#### Task goal:
Return the material below unchanged, reproducing every line in order.

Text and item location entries
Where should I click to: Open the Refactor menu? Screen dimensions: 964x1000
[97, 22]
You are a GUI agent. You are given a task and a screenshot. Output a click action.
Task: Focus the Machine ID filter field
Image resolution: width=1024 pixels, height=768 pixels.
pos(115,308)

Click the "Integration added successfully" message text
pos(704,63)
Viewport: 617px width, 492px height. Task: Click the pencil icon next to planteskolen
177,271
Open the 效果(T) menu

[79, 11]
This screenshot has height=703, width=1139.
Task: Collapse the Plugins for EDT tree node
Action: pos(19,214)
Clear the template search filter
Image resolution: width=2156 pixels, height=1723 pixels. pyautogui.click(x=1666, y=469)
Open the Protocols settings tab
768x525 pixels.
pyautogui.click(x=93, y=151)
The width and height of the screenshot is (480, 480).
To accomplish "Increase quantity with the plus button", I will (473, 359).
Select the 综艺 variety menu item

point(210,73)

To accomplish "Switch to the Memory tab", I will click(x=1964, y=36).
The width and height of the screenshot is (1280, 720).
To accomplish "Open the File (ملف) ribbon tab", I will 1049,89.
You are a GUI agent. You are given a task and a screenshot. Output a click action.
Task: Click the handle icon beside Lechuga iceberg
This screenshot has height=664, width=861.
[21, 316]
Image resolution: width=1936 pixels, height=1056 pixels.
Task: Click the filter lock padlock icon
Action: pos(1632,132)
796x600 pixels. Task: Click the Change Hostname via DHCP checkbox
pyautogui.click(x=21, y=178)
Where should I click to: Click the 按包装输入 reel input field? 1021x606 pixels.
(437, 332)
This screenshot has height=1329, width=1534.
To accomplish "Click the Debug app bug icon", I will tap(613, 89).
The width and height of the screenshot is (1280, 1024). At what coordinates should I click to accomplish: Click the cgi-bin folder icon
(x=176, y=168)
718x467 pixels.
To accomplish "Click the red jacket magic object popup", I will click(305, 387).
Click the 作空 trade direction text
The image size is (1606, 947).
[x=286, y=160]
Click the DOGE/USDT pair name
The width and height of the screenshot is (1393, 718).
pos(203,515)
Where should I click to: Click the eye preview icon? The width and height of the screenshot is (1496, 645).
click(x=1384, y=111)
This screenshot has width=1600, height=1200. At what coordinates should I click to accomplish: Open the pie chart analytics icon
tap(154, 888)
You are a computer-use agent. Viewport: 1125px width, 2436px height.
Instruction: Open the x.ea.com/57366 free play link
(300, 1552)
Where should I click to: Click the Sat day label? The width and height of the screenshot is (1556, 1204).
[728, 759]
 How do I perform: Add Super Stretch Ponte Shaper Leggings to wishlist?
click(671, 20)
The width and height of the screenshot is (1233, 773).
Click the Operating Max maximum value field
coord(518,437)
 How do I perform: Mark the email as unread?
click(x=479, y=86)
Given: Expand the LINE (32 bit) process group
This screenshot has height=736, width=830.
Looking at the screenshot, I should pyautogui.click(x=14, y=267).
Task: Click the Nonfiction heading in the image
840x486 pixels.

#### Result for this exercise:
Where should I click to: Open the Refactor menu? Screen dimensions: 964x1000
[97, 22]
You are a GUI agent. You are given a task and a screenshot. Output a click action.
Task: Focus the Machine ID filter field
Image resolution: width=1024 pixels, height=768 pixels.
pos(115,308)

Click the "Integration added successfully" message text
pos(704,63)
Viewport: 617px width, 492px height. Task: Click the pencil icon next to planteskolen
177,271
Open the 效果(T) menu

[79, 11]
This screenshot has height=703, width=1139.
Task: Collapse the Plugins for EDT tree node
Action: pos(19,214)
Clear the template search filter
Image resolution: width=2156 pixels, height=1723 pixels. pyautogui.click(x=1666, y=469)
Open the Protocols settings tab
768x525 pixels.
pyautogui.click(x=93, y=151)
The width and height of the screenshot is (480, 480).
To accomplish "Increase quantity with the plus button", I will (473, 359).
Select the 综艺 variety menu item

point(210,73)

To accomplish "Switch to the Memory tab", I will click(x=1964, y=36).
The width and height of the screenshot is (1280, 720).
To accomplish "Open the File (ملف) ribbon tab", I will 1049,89.
You are a GUI agent. You are given a task and a screenshot. Output a click action.
Task: Click the handle icon beside Lechuga iceberg
This screenshot has height=664, width=861.
[21, 316]
Image resolution: width=1936 pixels, height=1056 pixels.
Task: Click the filter lock padlock icon
Action: pos(1632,132)
796x600 pixels. Task: Click the Change Hostname via DHCP checkbox
pyautogui.click(x=21, y=178)
Where should I click to: Click the 按包装输入 reel input field? 1021x606 pixels.
(437, 332)
This screenshot has height=1329, width=1534.
To accomplish "Click the Debug app bug icon", I will tap(613, 89).
The width and height of the screenshot is (1280, 1024). At what coordinates should I click to accomplish: Click the cgi-bin folder icon
(x=176, y=168)
718x467 pixels.
To accomplish "Click the red jacket magic object popup", I will click(305, 387).
Click the 作空 trade direction text
The image size is (1606, 947).
[x=286, y=160]
Click the DOGE/USDT pair name
The width and height of the screenshot is (1393, 718).
pos(203,515)
Where should I click to: Click the eye preview icon? The width and height of the screenshot is (1496, 645).
click(x=1384, y=111)
This screenshot has width=1600, height=1200. At what coordinates should I click to accomplish: Open the pie chart analytics icon
tap(154, 888)
You are a computer-use agent. Viewport: 1125px width, 2436px height.
Instruction: Open the x.ea.com/57366 free play link
(300, 1552)
Where should I click to: Click the Sat day label? The width and height of the screenshot is (1556, 1204).
[728, 759]
 How do I perform: Add Super Stretch Ponte Shaper Leggings to wishlist?
click(671, 20)
The width and height of the screenshot is (1233, 773).
Click the Operating Max maximum value field
coord(518,437)
 How do I perform: Mark the email as unread?
click(x=479, y=86)
Given: Expand the LINE (32 bit) process group
This screenshot has height=736, width=830.
Looking at the screenshot, I should pyautogui.click(x=14, y=267).
Task: Click the Nonfiction heading in the image
840x486 pixels.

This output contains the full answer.